FX policy eases in Iran Economy!
– In a meeting held the other night, the administration finally changed the recent unified FX policy approved for exchange houses to get involved in export FX trades at an agreed price. This way, exporters who are not obliged to sell their FX on NIMA platform (non-oil and petrochemical, aka group 3) can use exchange houses services to inject their FX revenue on a USD/IRR rate based on supply-demand. The proper execution of this plan could reduce the heavy bubble weighted on FX trades significantly.
– The Head of Majlis’ Budget and Planning Commission announced that the USD/IRR has the potential to lose around IRR 30,000 in case a secondary market is established to change the foreign exchange from exports. He then named Iran Capital Market as the most bubble-free market in the country since it has not yet applied the rise in USD/IRR.
– Referring to the safety of the JCPoA following the US pullout from this deal, the Iranian Foreign Minister announced the upcoming cooperation between Iranian firms and 5,000 SMEs as a part of negotiations with European parties. This will provide a good opportunity for the private sector, which should not be missed.
– Despite the 21.7% decline in trading volume on the housing sector, prices have gone through a 29.5% growth in Khordad month ended June 21st in comparison with the same period last year; it has also registered a 7.7% rise compared to the previous month.

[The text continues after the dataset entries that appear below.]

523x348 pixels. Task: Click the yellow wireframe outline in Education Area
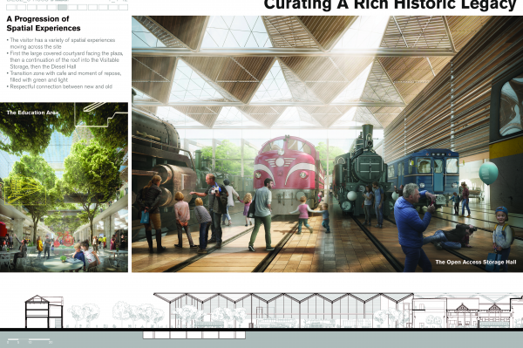(x=24, y=190)
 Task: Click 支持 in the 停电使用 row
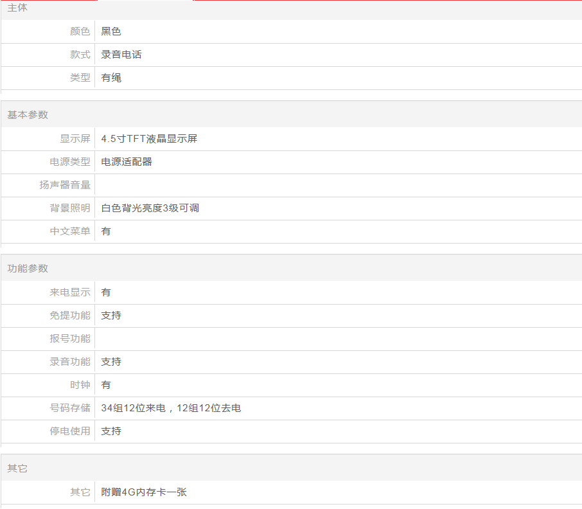[x=111, y=431]
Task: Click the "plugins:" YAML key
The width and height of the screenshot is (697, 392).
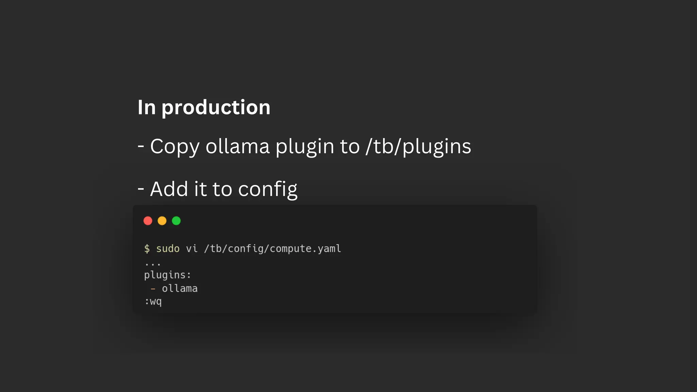Action: 167,275
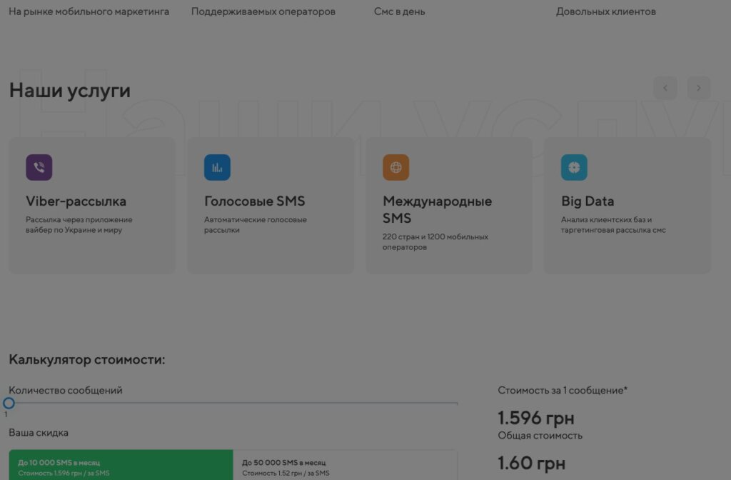Viewport: 731px width, 480px height.
Task: Select the До 10 000 SMS в месяц tier
Action: click(x=121, y=465)
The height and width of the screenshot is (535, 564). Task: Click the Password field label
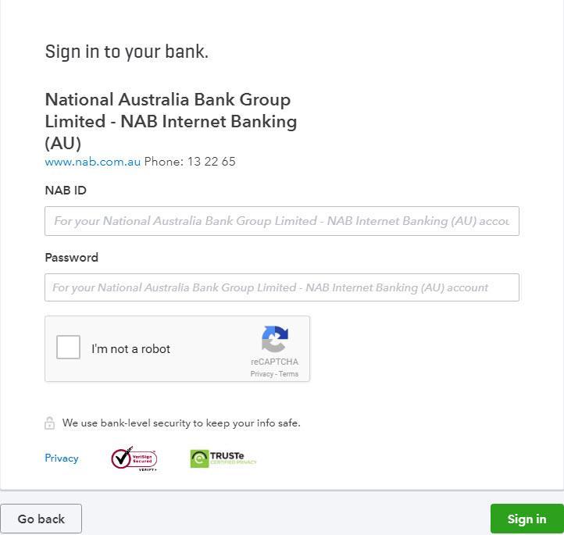72,258
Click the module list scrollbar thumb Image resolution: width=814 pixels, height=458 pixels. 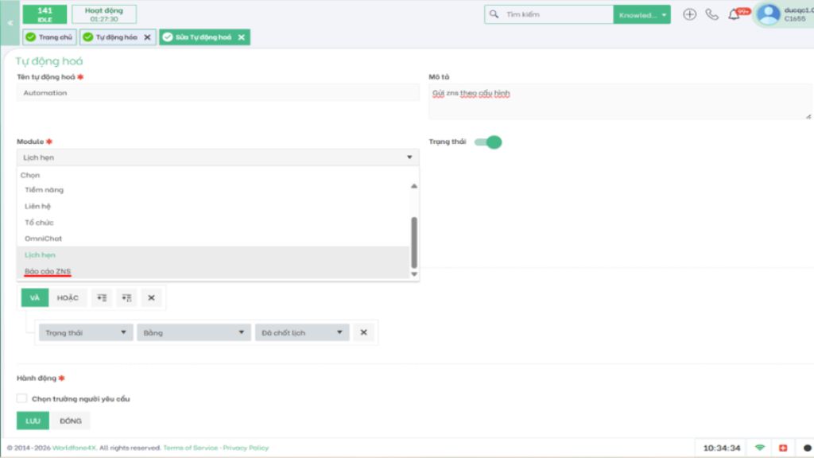tap(413, 242)
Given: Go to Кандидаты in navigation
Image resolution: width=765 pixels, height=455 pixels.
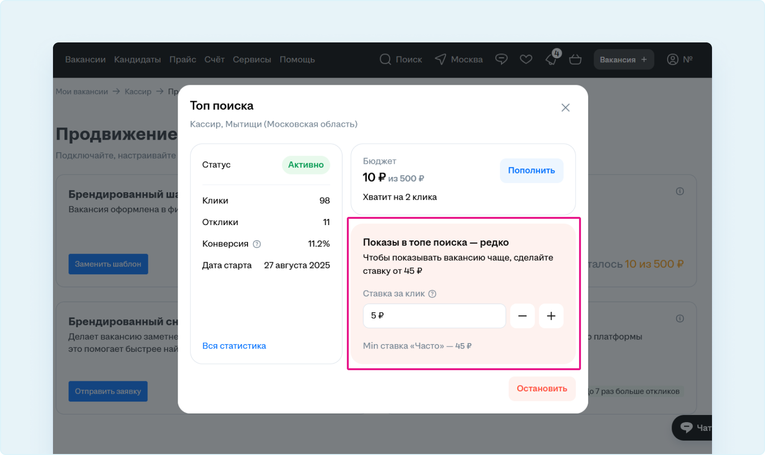Looking at the screenshot, I should click(x=137, y=59).
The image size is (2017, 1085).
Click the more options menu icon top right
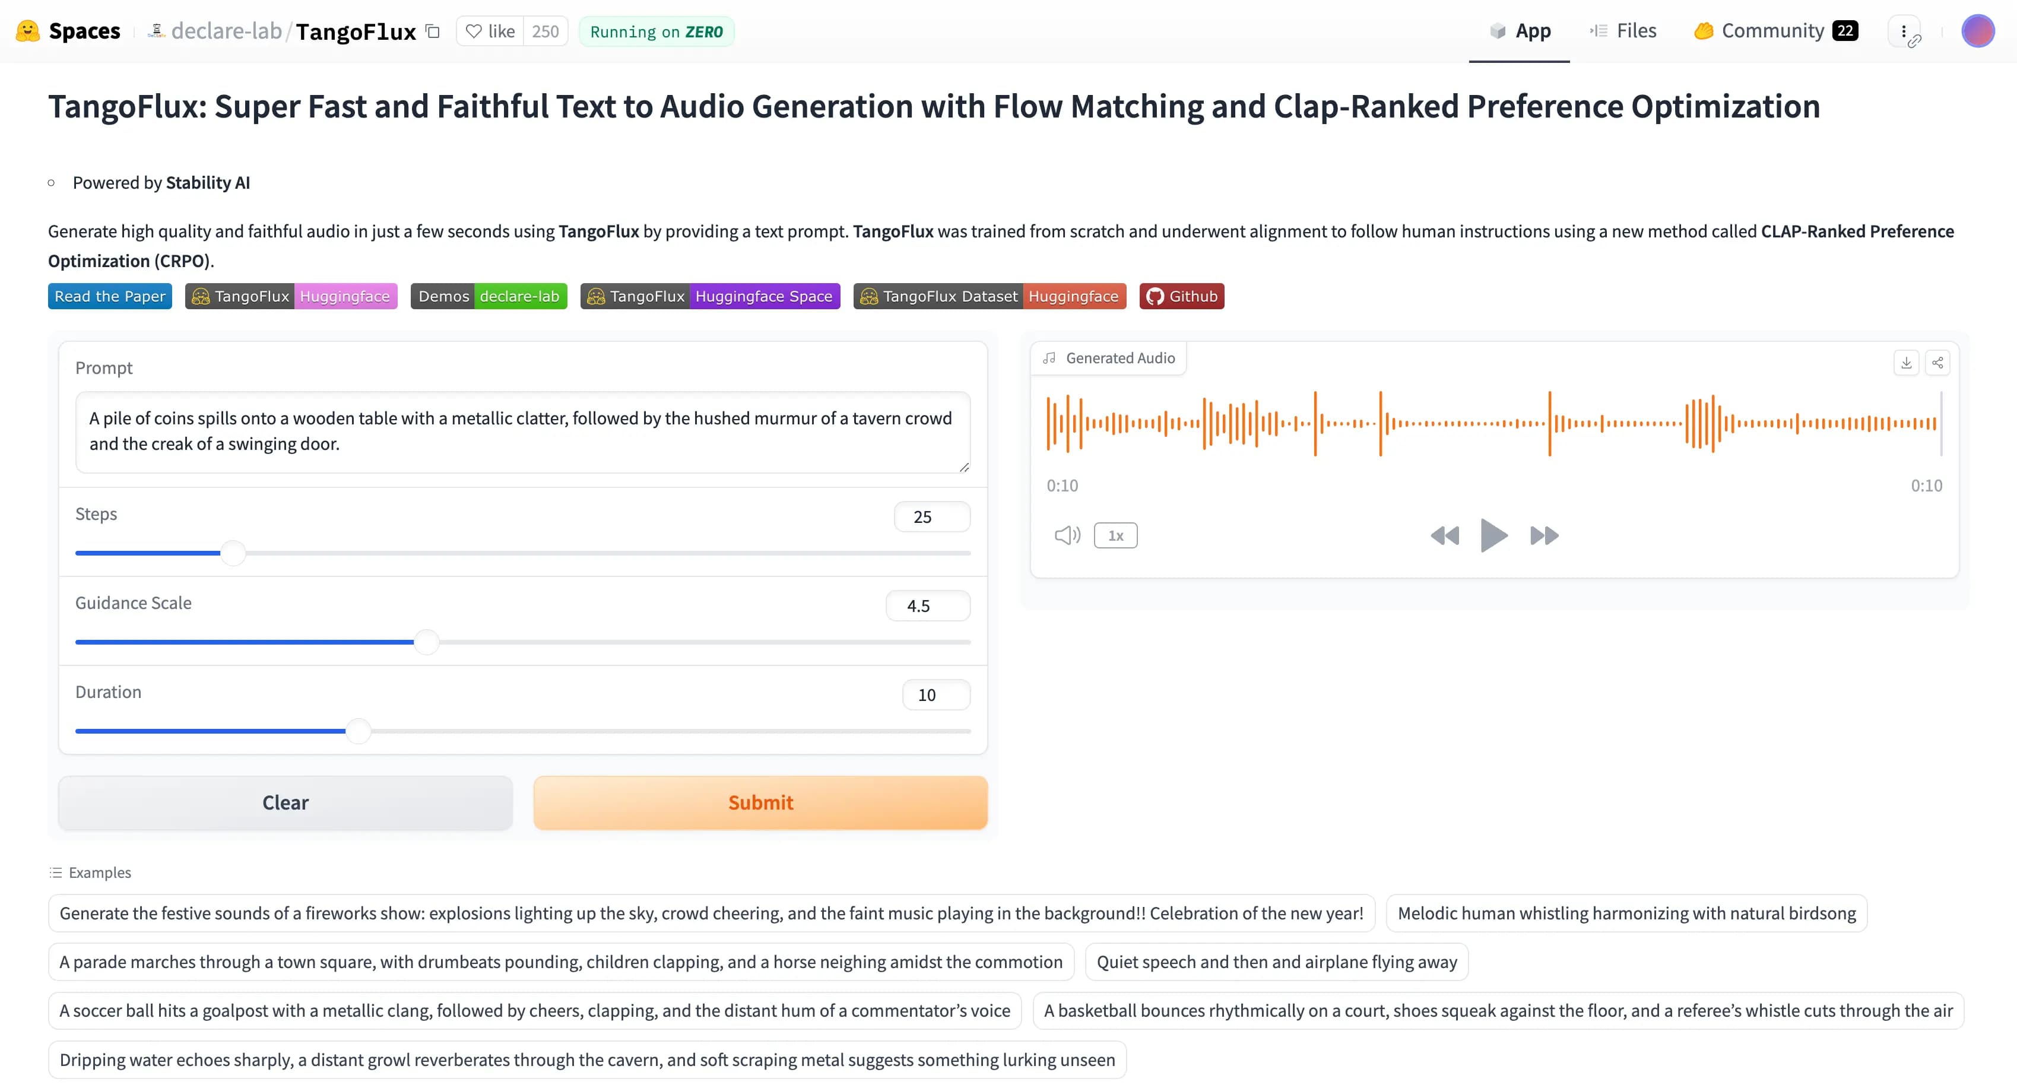(x=1903, y=30)
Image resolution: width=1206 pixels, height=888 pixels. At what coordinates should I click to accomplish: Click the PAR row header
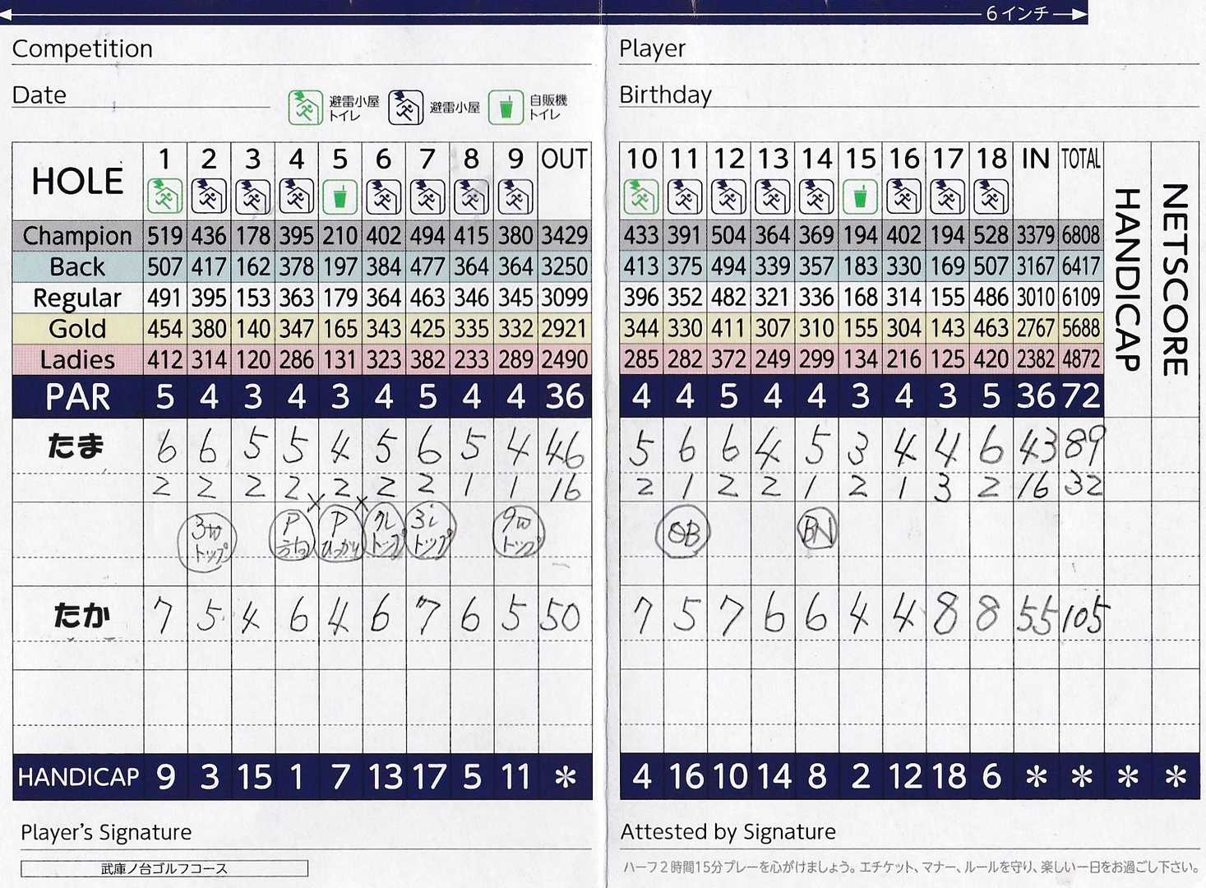point(77,397)
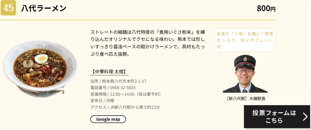Click the right chevron arrow on voting banner
The width and height of the screenshot is (311, 130).
click(305, 117)

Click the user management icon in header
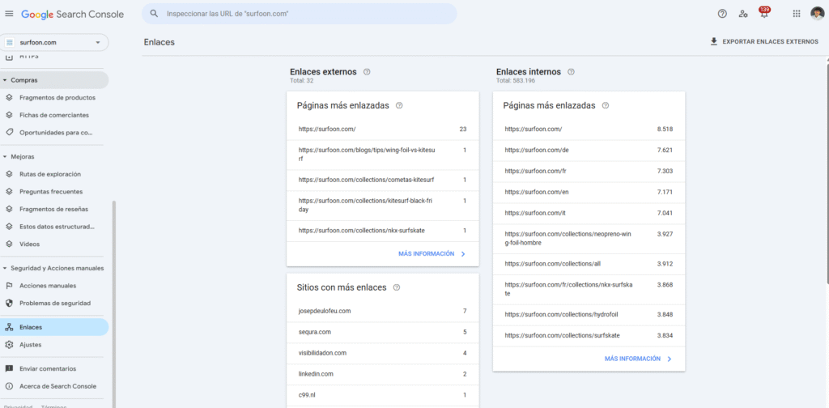click(743, 14)
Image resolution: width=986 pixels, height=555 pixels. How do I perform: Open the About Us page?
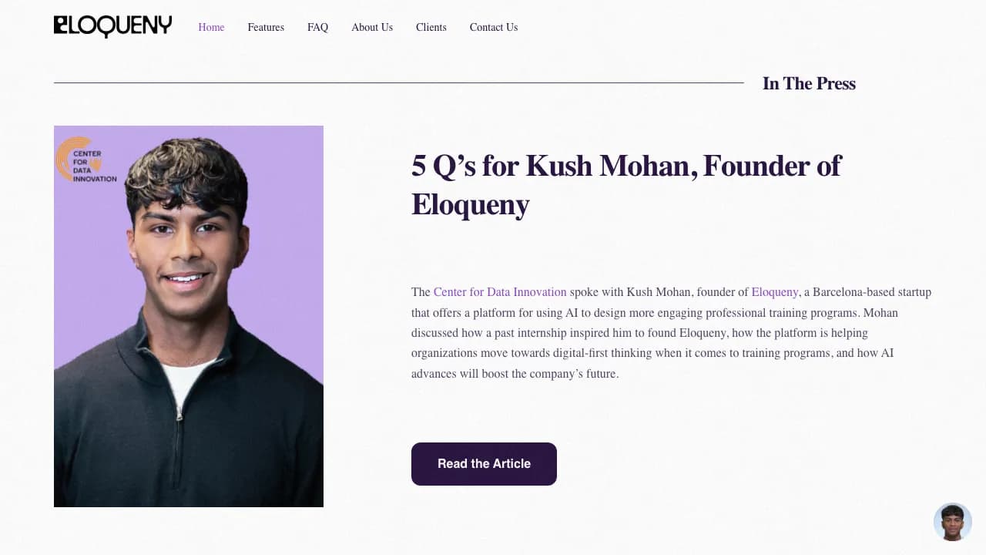point(371,27)
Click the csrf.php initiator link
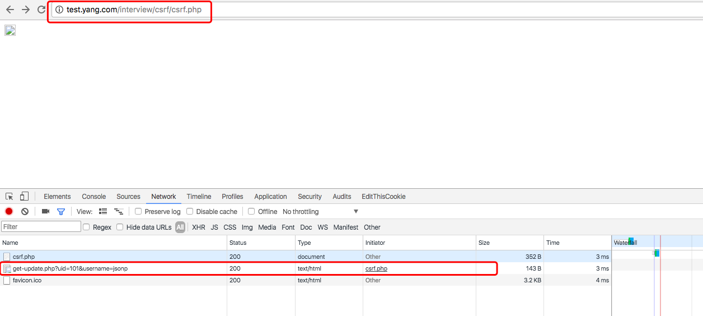 (376, 268)
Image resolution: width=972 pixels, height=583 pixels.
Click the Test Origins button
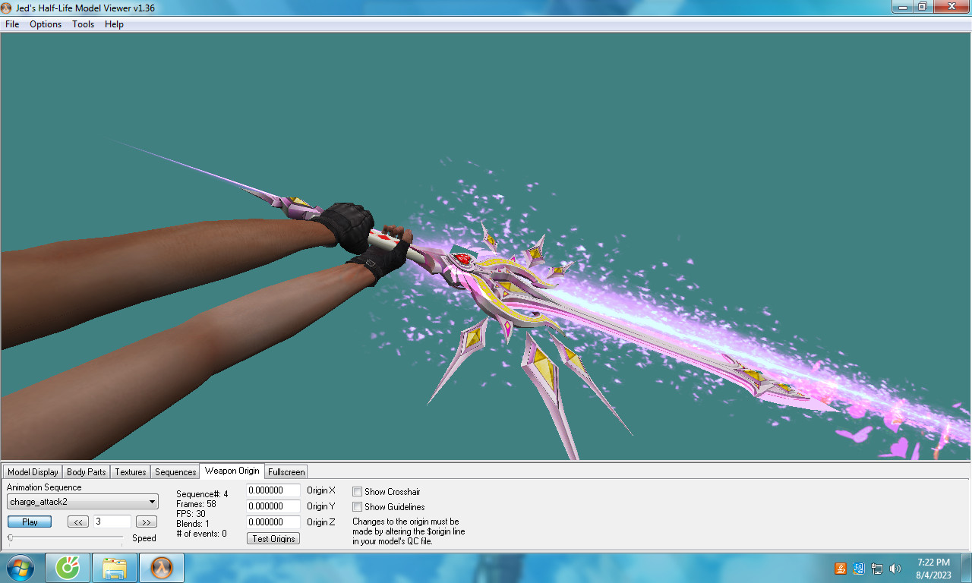(273, 537)
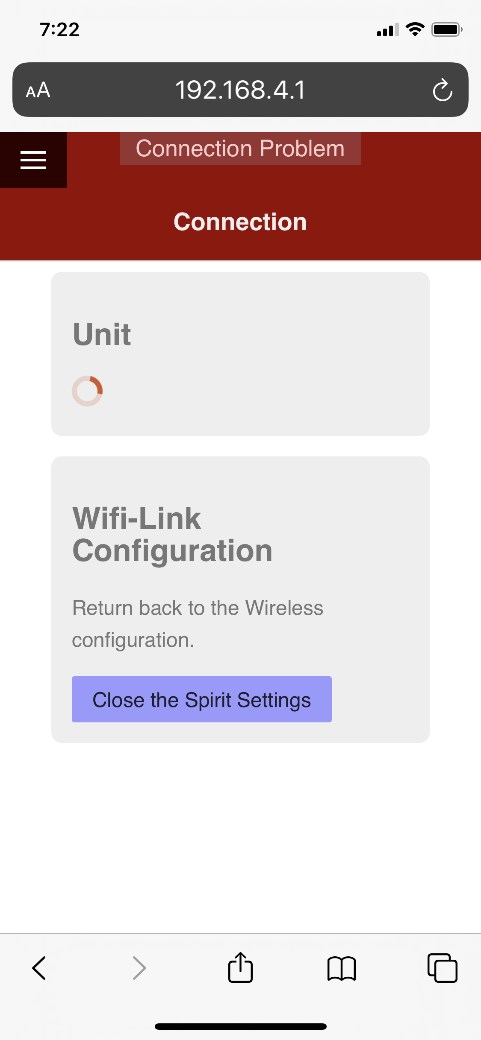Show open tabs with the tabs icon
Image resolution: width=481 pixels, height=1040 pixels.
[x=442, y=968]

– According to the Iranian Steel Producers Association, 1.62 mn tons of products have been exported by Iranian steelmakers in the first 2 months of the current Persian calendar year, 1.21 mn of which account for Semi-finished steel, which posts a 12% growth y/y; in addition, billet and bloom along with slab export have also registered a 91% and 46% growth YOY, respectively. It is so while finished steel products export has experienced a 129% rise YoY to stand at 413,000 tons.
In the Market
The Tehran Stock Exchange’s main index hiked for 3,113.18 points, equal to 2.78%, today to reach 115,174.54; this is an all-time high for this gauge following its rally over the past sessions. Today’s session was historic in terms of trading value for the whole market and some blue-chips. The advance is mostly due to the undervalued share prices triggered by USD/IRR new policy news.
The majority of names in the Metals industry closed today’s session with by queues, led by Esfahan Steel; a subsidiary of Esfahan Steel Company exported its products to Iraq.
Unlike the previous session, nearly the entire Automobile space ended in the red; Renault Company’s CEO has announced its decision to stay in Iran despite the US pulling out from Iran deal, although it has asked Renault Pars Company for settling financials; this is said to be completely natural and not in any conflict with their statement.
Led by Gol-e Gohar Mining & Industrial, names in the Iron Ore group continued their rally. Except for Iran Zinc Mines Development and Bafq Mines, the rest closed with buy queues.
At the beginning of the session, the Oil Products space attracted investors’ attention, pushing names towards touching their highs. Except Bandar Abbas Oil Refining which entered the red eventually, the entire names finished near their ceilings. Having held its AGM, Sepahan Oil has payout IRR 2,000 DPS to its shareholders.